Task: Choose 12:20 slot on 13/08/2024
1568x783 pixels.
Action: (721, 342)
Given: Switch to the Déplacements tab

* * *

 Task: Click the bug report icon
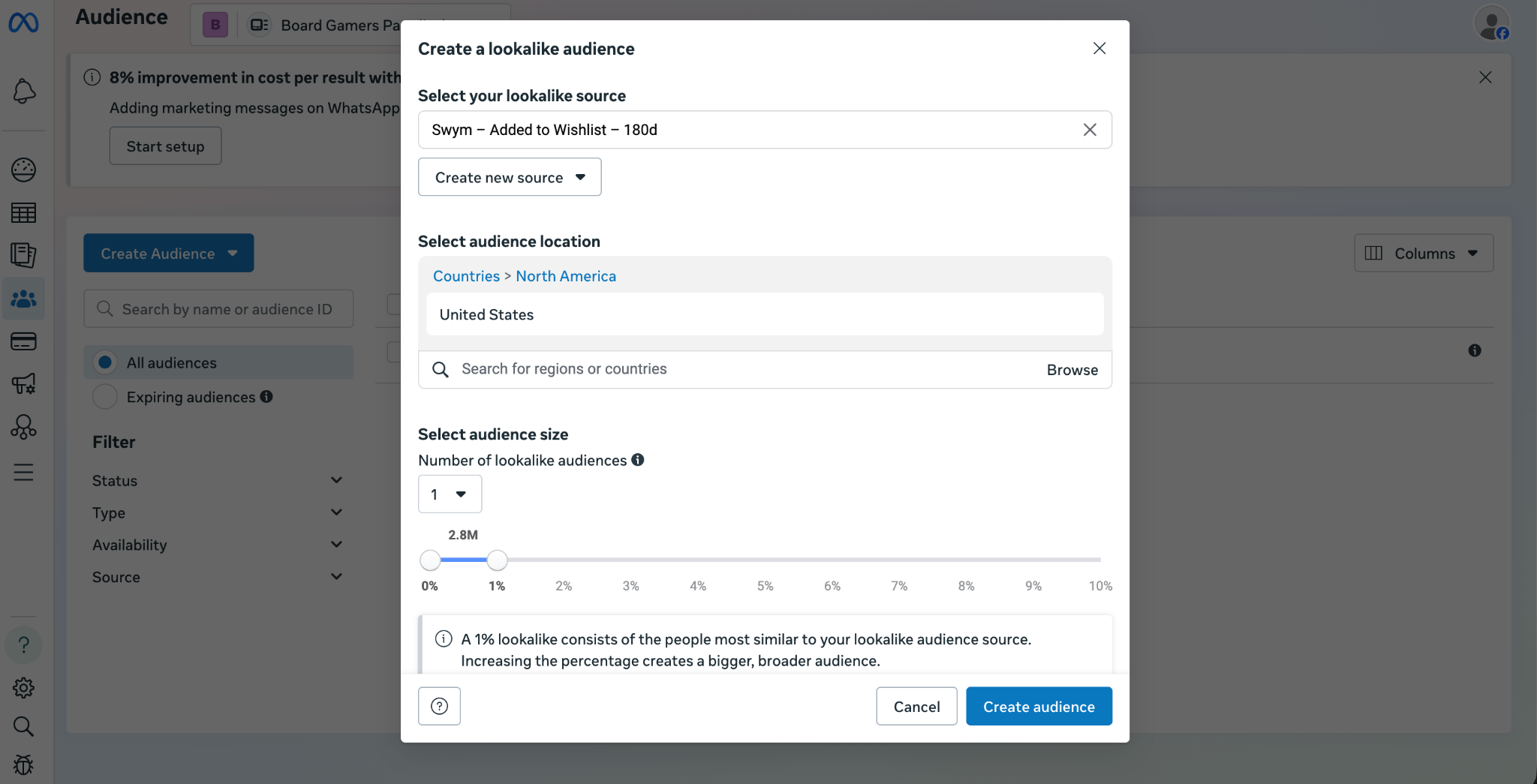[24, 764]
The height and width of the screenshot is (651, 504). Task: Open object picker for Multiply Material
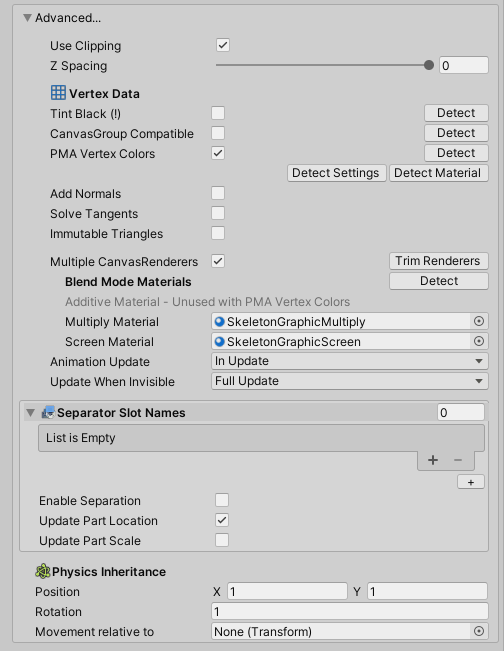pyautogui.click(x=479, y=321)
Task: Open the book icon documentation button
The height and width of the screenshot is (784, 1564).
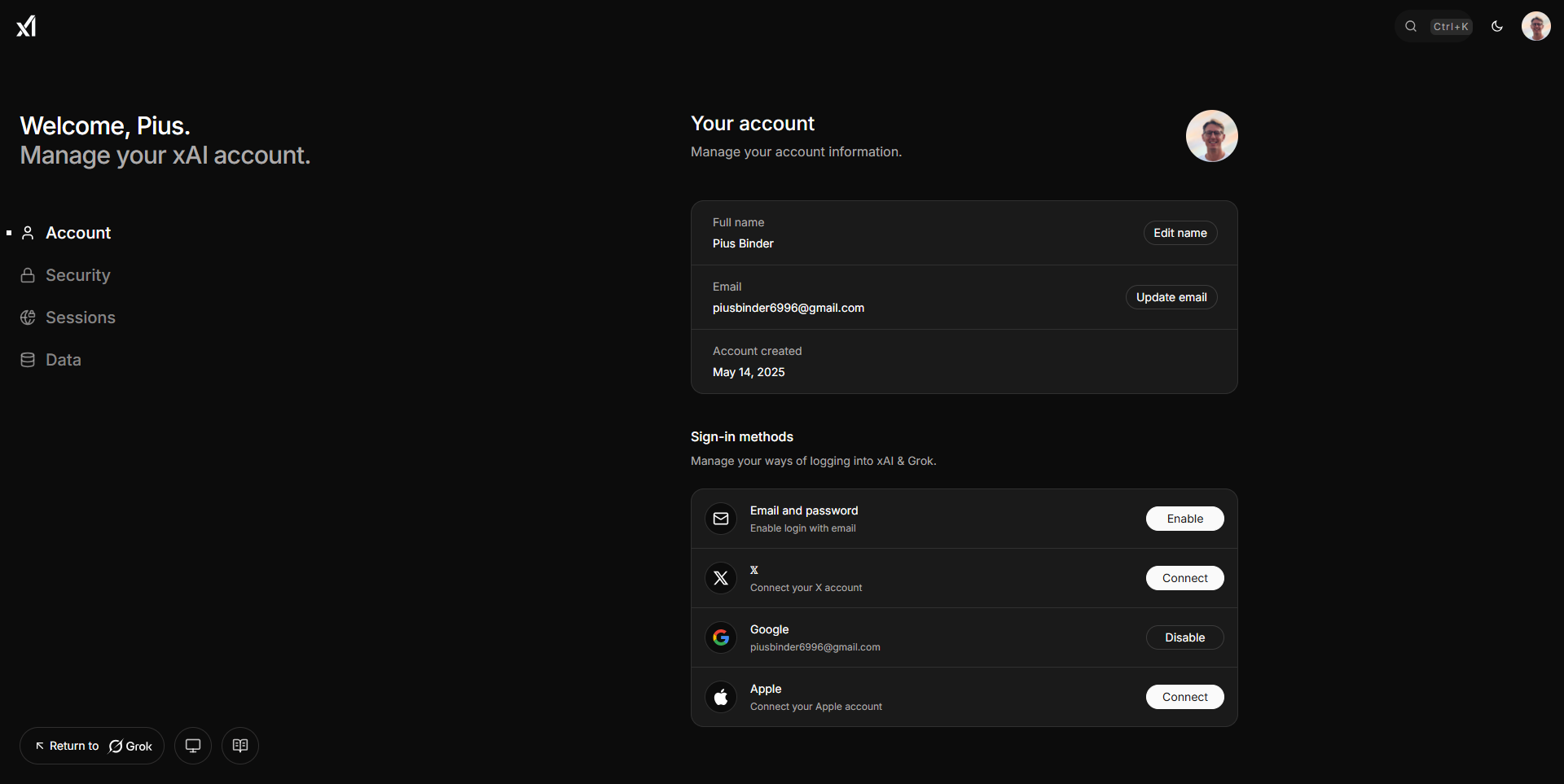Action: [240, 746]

▶ _Exercise aim_: When you reach the line containing "Task: Choose 12:20 slot on 13/08/2024" in the data above, start copying exactly, and stop after the line containing "Given: Switch to the Déplacements tab".

▶ _Task solution_:
Task: Choose 12:20 slot on 13/08/2024
1568x783 pixels.
Action: (721, 342)
Given: Switch to the Déplacements tab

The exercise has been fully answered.